The Malta Spitfires are back again... They're fitted with a high altitude supercharger and at anything over twenty-five thousand feet they just play cat and mouse with us.

At 28,000 feet the Spitfire could turn in an astonishingly narrow radius. We on the other hand, in the thin air of those altitudes had to carry out every maneuver with caution and at full power so as not to lose control.


Johannes Steinhoff, Messerschmitts Over Sicily, (Stackpole Books, 2004), pp. 97-98, 111.

Günther Rall commented on the Spitfire, having had the opportunity to fly various captured allied aircraft, as well as the Me 109G:

The Spitfire, too (referring to the P-38 with power ailerons), was a very maneuverable aircraft, very good in the cockpit."

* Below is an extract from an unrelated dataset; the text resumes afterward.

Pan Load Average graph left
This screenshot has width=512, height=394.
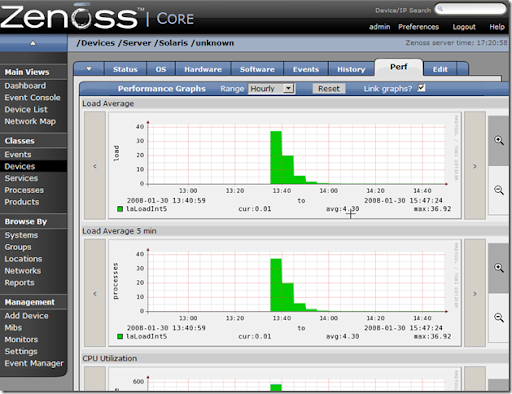tap(95, 166)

...Nicknamed Gustav, the BF 109G was well armed but not as light as the earlier E and F versions. Its more powerful engine meant higher power settings whose inital climb rate sent it soaring to 18,700 ft. in six minutes but at low speed the plane was difficult to handle. ...Most of us considered the 109G over-developed. Poor landing characteristics added to its woes.


Jill Amadio, Günther Rall: a memoir, (Tangmere Productions, Santa Ana, CA), pp. 148, 242.
 
KraziKanuK said:
...Nicknamed Gustav, the BF 109G was well armed but not as light as the earlier E and F versions. Its more powerful engine meant higher power settings whose inital climb rate sent it soaring to 18,700 ft. in six minutes but at low speed the plane was difficult to handle. ...Most of us considered the 109G over-developed. Poor landing characteristics added to its woes.

That is what I have heard by most people who have flown the 109.